You’re the CIO of your healthcare IT (HIT) group. You have been recently tasked to make sure all authorized staff have access to the various networks among the group’s clinics and hospitals. This doesn’t mean just the technicians, programmers, and analysts in your department, but providers, medical support staff like RNs and CNAs, to the cleaning crews. Even patients will need some form of access as they lay in their beds in recovery from their ailments.
You’ve heard of Bring Your Own Device, or BYOD, as a possible solution. And you can see why, everyone has a smartphone, right? With BYOD, you simply authorized the appropriate staff to download the medical software they’ll need for their jobs, and you’re done. There’s no need to order medical grade tablets and their support software, nor upgrade the networks to accommodate them. Members of your staff won’t have to be pulled away to do the installation and perform any training, which is another plus as HIT is already short-handed. Even better, this frees up your department’s already limited budget. You can finally get another technician or upgrade that five-year old in-house server, or even both! BYOD continues to sound like a Win-Win solution for everyone, right?
You may want to sit back in your office and rethink that.
BYOD had its start in the business world. There, companies saw opportunities to cut costs for office equipment and software ranging from office phones to email clients. These features could simply be added to their staff’s personal smartphones.
The practice, to put it mildly, has proven to be controversial. Some of these controversies, like separation of work and personal life, carry over into BYOD in healthcare. Many others, though, are thoroughly unique for the medical sector. Two are HIPAA compliance and medical grade.
Lack of HIPAA Compliance
This is the big one. The Health Insurance Portability and Accountability Act was enacted into law in 1996 to protect patient information. That includes everything from patient electronic medical records (EMR) to insurance financials. Most are stored electronically, making it easy to access with a computing device and a network connection.
HIPAA enacts strict guidelines to protect those patient records from hackers and other breaches in cybersecurity. Penalties for non-compliance by healthcare groups can be in the hundreds of thousands up to a million and a half a year and up to a year in prison.
Yet most BYOD are not configured with the appropriate software and other features to provide such protections. And HIT may not be able to set them up legally, either. HIT needs deep access to phones’ operating systems to make sure it – and its software – are compliant with HIPAA. Most OS companies will not allow such access.

Exercise:
In the article on BYOD in healthcare, rewrite the part that begins with the words containing "BYOD had its" and ends with "and medical grade.", replacing "business world" with "corporate world".

Recorded information:
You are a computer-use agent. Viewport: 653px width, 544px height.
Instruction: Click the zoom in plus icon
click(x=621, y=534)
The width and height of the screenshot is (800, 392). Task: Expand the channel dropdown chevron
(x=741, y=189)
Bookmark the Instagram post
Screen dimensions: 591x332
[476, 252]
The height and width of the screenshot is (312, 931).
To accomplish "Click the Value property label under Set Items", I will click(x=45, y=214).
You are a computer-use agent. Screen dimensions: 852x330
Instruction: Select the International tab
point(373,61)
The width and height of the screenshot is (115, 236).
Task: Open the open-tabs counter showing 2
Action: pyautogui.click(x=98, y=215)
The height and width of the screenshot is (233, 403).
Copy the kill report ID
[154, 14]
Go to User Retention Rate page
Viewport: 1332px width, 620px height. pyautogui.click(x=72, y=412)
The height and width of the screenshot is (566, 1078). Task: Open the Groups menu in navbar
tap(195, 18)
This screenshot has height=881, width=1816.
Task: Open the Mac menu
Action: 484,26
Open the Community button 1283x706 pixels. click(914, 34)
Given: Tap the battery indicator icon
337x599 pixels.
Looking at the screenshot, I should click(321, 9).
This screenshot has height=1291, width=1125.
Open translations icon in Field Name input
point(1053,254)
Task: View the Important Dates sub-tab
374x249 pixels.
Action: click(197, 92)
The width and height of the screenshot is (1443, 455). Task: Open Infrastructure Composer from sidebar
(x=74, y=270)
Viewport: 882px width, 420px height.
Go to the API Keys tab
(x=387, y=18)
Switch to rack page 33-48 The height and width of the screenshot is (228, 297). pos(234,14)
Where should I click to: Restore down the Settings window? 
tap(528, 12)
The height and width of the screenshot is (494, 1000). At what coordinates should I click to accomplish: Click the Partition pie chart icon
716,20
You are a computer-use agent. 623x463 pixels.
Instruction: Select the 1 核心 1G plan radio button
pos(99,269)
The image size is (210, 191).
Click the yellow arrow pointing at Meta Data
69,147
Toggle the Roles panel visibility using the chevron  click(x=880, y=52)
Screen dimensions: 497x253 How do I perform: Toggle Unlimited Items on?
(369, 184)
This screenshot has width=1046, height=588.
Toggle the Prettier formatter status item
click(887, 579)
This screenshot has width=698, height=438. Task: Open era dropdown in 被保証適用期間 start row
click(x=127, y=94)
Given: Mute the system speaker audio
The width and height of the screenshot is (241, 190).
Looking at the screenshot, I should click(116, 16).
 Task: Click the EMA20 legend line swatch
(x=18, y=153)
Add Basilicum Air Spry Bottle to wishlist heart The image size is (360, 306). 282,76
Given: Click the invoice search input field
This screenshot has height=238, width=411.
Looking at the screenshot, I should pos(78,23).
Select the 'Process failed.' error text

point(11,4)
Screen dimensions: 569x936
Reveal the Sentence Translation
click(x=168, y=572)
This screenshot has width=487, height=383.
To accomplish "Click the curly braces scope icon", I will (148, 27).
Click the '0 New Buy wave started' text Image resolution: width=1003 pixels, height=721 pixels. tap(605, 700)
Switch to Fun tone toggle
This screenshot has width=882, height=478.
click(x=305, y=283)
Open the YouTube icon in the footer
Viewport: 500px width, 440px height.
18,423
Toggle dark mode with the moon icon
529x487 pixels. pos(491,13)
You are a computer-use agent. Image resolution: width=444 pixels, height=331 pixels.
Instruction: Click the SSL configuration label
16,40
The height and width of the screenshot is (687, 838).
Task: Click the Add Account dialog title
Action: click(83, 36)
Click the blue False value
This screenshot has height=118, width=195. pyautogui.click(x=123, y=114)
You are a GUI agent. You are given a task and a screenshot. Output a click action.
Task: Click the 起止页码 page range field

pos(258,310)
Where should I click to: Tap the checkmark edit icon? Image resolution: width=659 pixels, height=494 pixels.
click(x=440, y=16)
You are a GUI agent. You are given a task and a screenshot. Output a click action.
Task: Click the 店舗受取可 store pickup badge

Task output:
BYOD had its start in the corporate world. There, companies saw opportunities to cut costs for office equipment and software ranging from office phones to email clients. These features could simply be added to their staff’s personal smartphones.
The practice, to put it mildly, has proven to be controversial. Some of these controversies, like separation of work and personal life, carry over into BYOD in healthcare. Many others, though, are thoroughly unique for the medical sector. Two are HIPAA compliance and medical grade.